Quoted passage below:

It wasn’t a hard job, not even for a 5-year-old: pruning the flower garden. But, the clippers were difficult to open and close for little fingers, and Ruth’s grandson would have preferred to sweep. He pretended to finish his task quickly and told Grammie he was done. She inspected his work, then gently explained what needed to be corrected. The next day, Ruth assigned the same task … with the same hasty incompletion. Again, she patiently explained what was missing and then, while pressing a few coins into her grandson’s hands for the work he had done, explained that he didn’t need to return to work the next day. He had been fired — by Grammie!
That was Ruth McKee, and her gentle but firm approach left a lasting impression that continues to inspire that grandson, and all of her family members who lead McKee Foods Corporation today. Always a faithful educator, always a clear and kind businesswoman, education ran through everything that Ruth did, even if indirectly.
A 1926 graduate of Southern Junior College (now Southern Adventist University), Ruth left her career goal of being a teacher to run a manufacturing company with her husband, O.D. McKee, but she didn’t leave her passion for teaching. Instead, she used their company as a platform for teaching principles of community and Christianity by example.
When the company bought a building for manufacturing in 1954, Ruth immediately removed the segregation signs from the bathrooms; segregation wasn’t happening at her company. The lesson rang loud and clear for her employees and the entire community. Another time, after executing a contract for flour at a certain rate, the weather turned and the supplying farm couldn’t fulfill the agreement without sustaining a significant loss. Ruth renegotiated and paid the higher going rate, allowing the farm to survive and supply McKee Foods for many more years.
While O.D. excelled in salesmanship, Ruth managed personnel, purchasing, transportation, and all other aspects of a growing business through the days of the Great Depression and while raising a growing family. At the time of her death in 1989, Ruth held the positions of director and senior vice president of the largest manufacturing firm in Tennessee’s Hamilton County.

End of Quoted passage.
Supplied data below:

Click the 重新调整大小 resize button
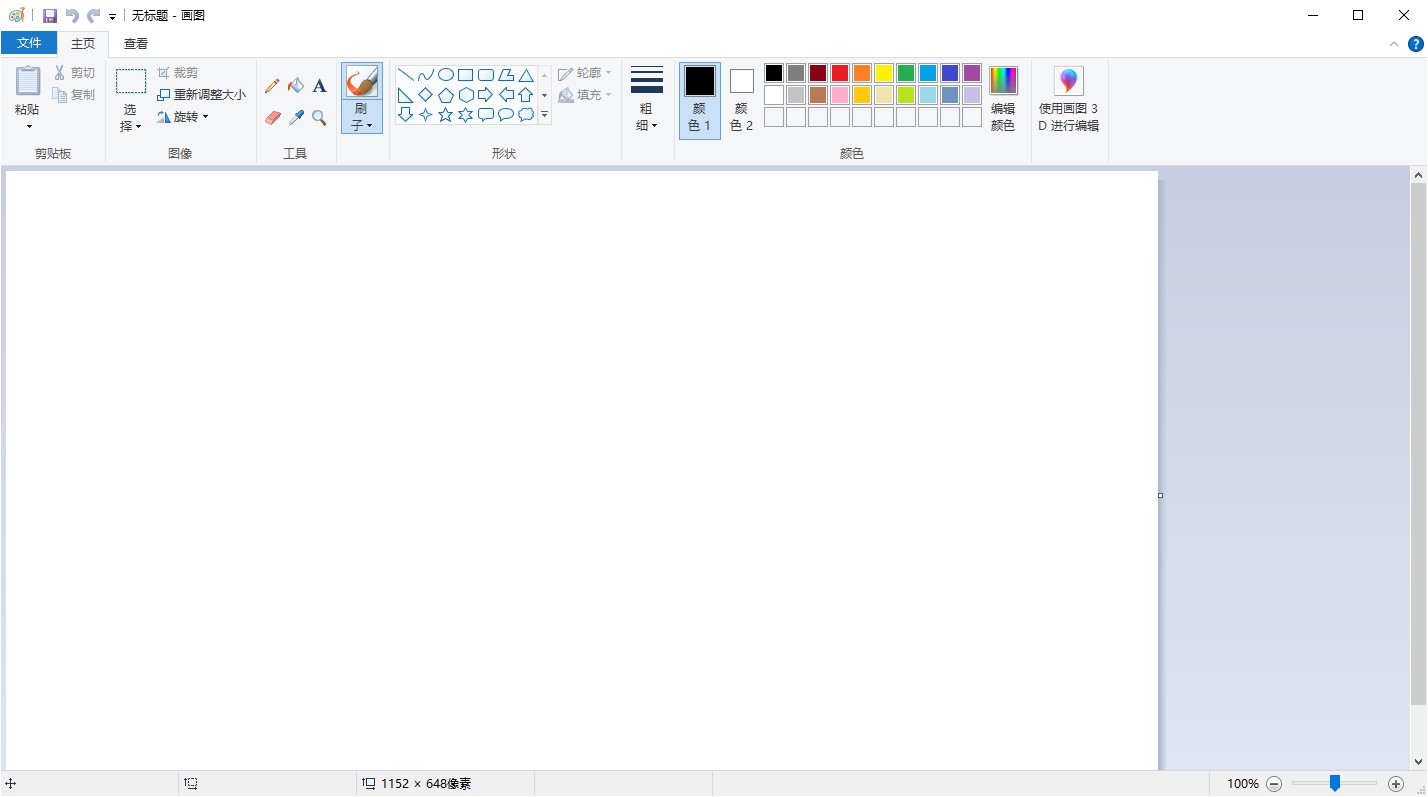This screenshot has width=1428, height=797. (x=202, y=95)
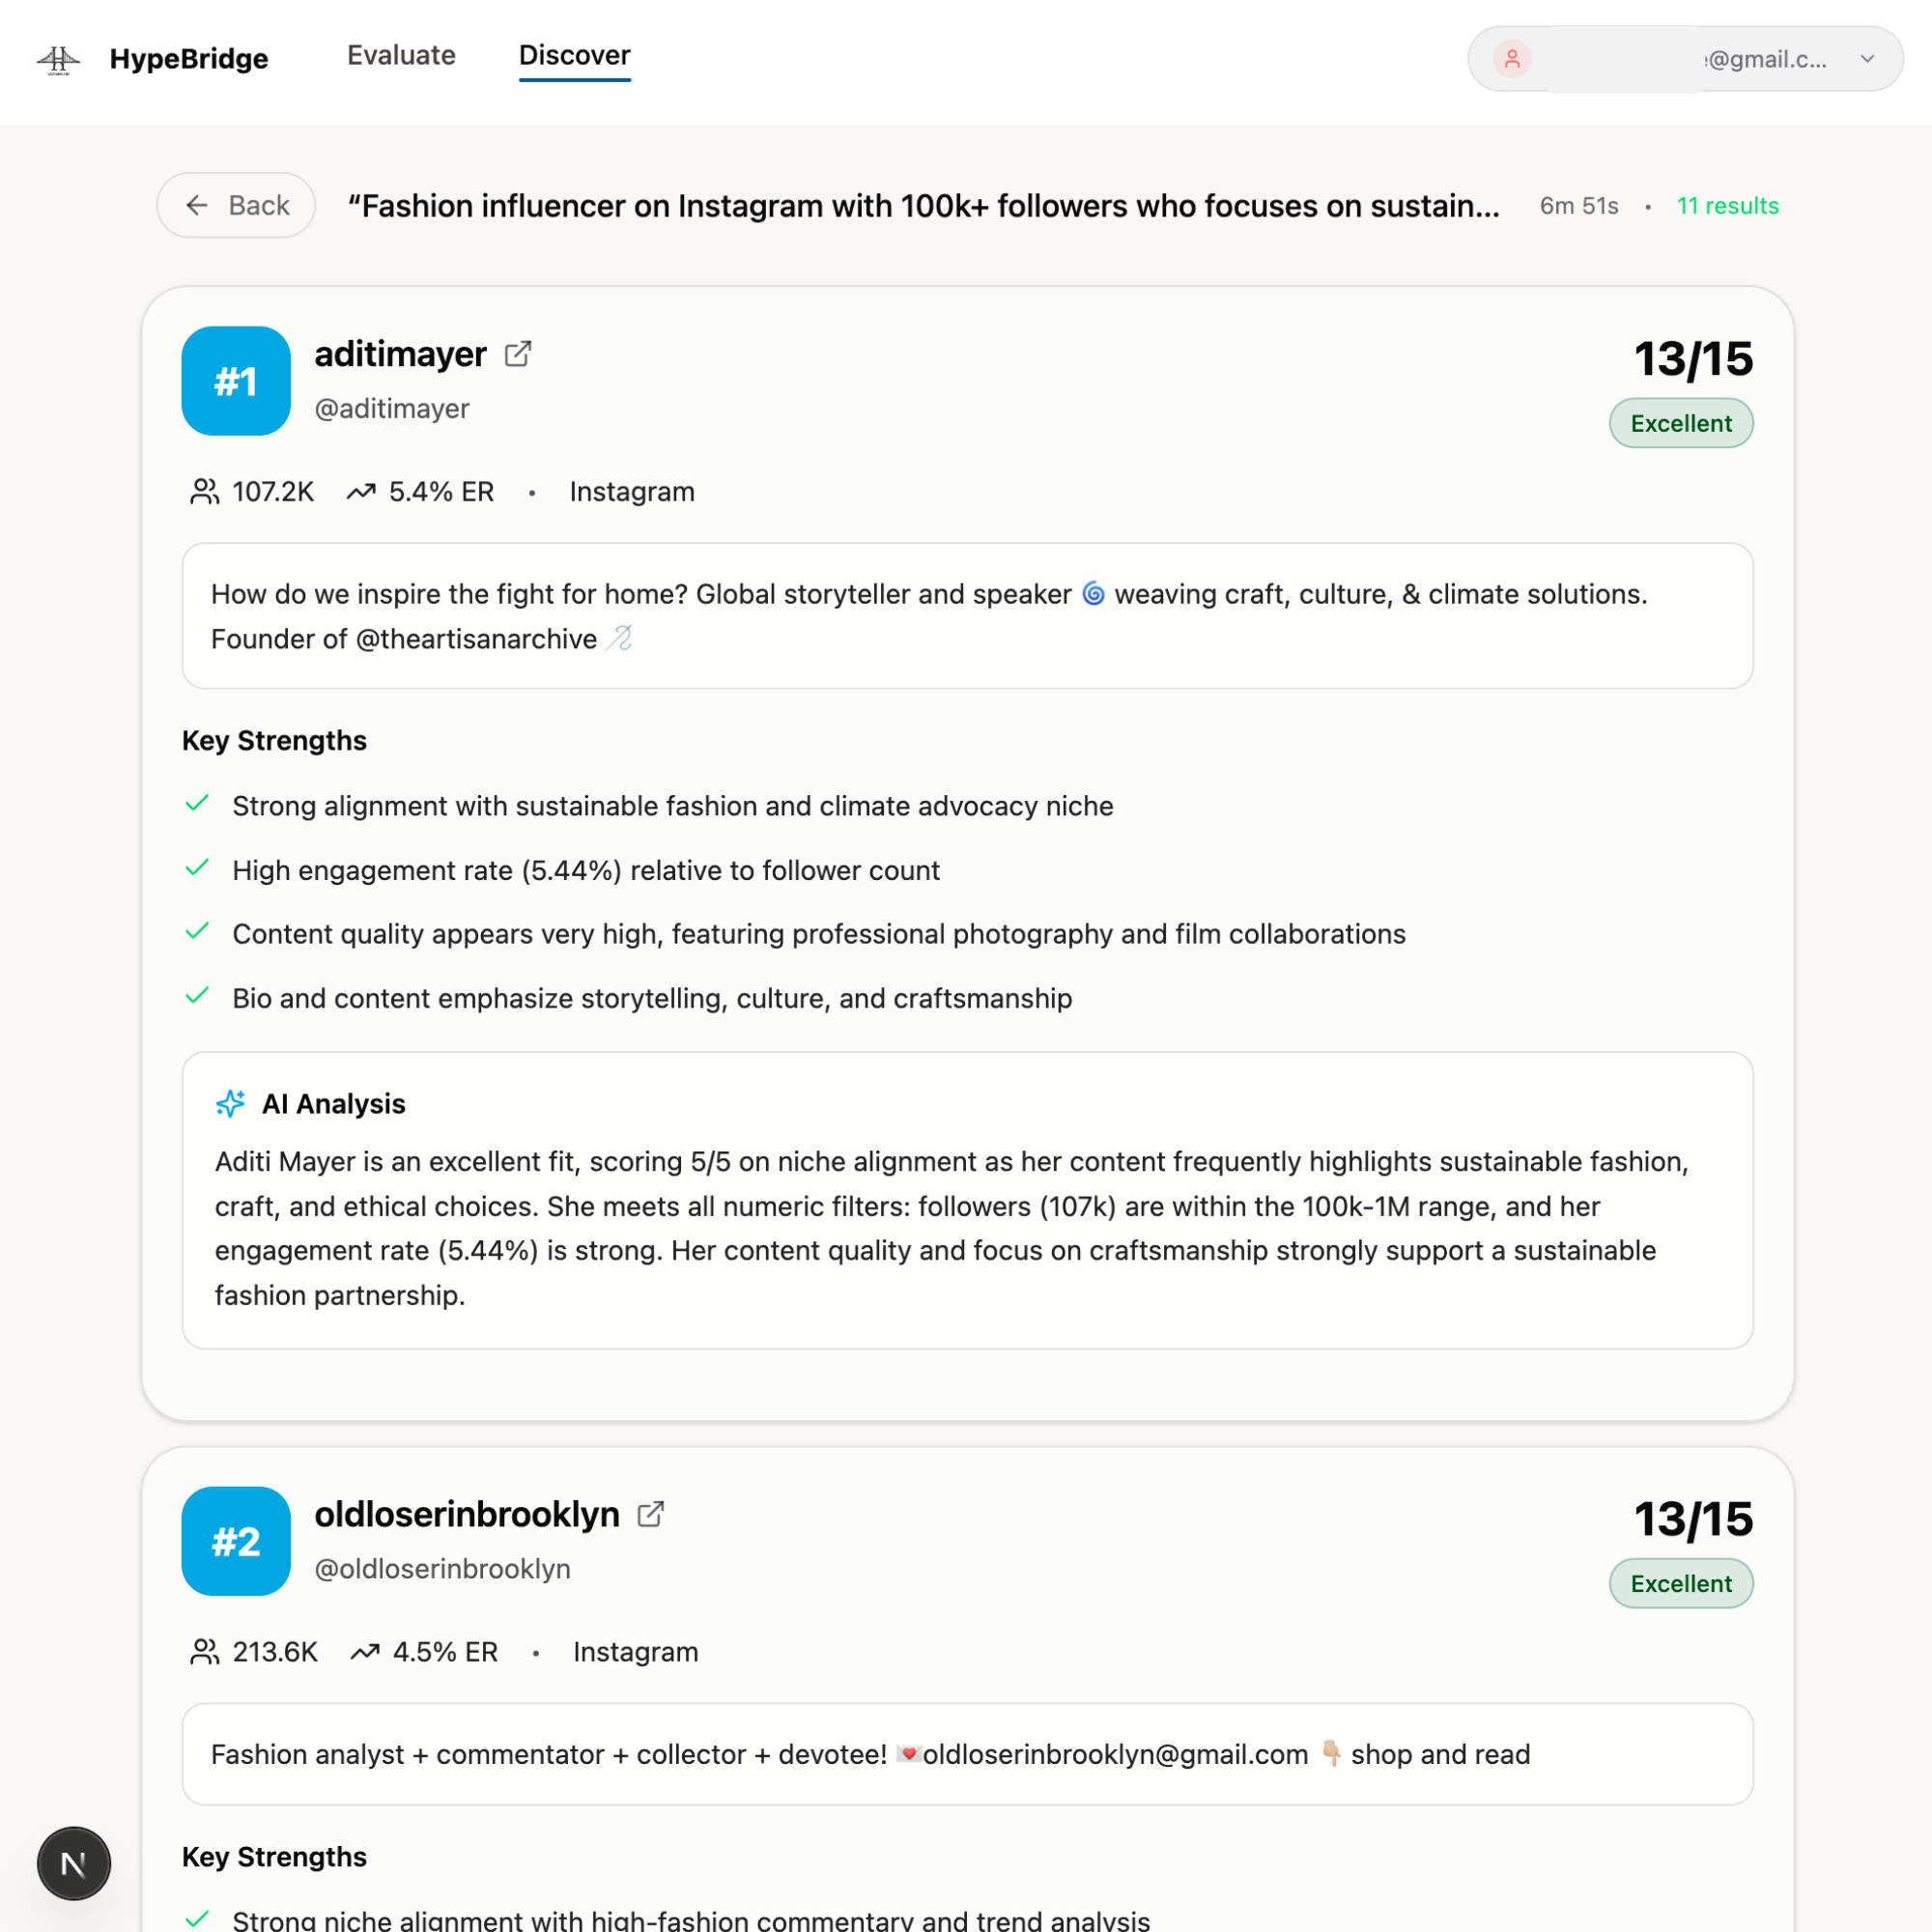
Task: Open oldloserinbrooklyn's external link icon
Action: (x=650, y=1514)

End of Supplied data.

→ Explore the material
A: In the piece about Ruth McKee, what did she do right away when the company bought a manufacturing building in 1954?
B: Resume the piece about Ruth McKee after its last sentence.
Nothing in the listing matters for what follows.

→ Numbered responses
A: She removed the segregation signs from the bathrooms.

B:
Ruth’s faithful, kind, and acute business acumen and leadership has inspired and guided the principles of her children, grandchildren, and great-grandchildren who operate McKee Foods Corporation today by the same principles she instilled. And, they share her passion for Christian education and exceptional business leadership. It’s to honor that commitment that the School of Business at Southern Adventist University will be renamed in Ruth’s honor.
Plans have been finalized for the new 42,000-square-foot building at the entrance to Southern’s campus and appropriately positioned across from the entrance to McKee Foods’ corporate headquarters. The new Ruth McKee School of Business building will enable Southern to expand the number of students it serves, and provide space to foster innovative ideas across all departments on campus.
“It’s time that the second largest program on campus has its own home,” said University president Ken Shaw, ’80. “We are so humbled by the opportunity to share Ruth McKee’s legacy with our students and inspire the next generation of Christian business leaders.”
Ruth’s grandson never forgot the lessons she taught him in the flower garden about work ethic, kindness, and determination. It helped guide him as a business management and accounting student at Southern in the 1980s. Soon, in the school bearing her name, Grammie Ruth’s lessons will continue for the next generation of students.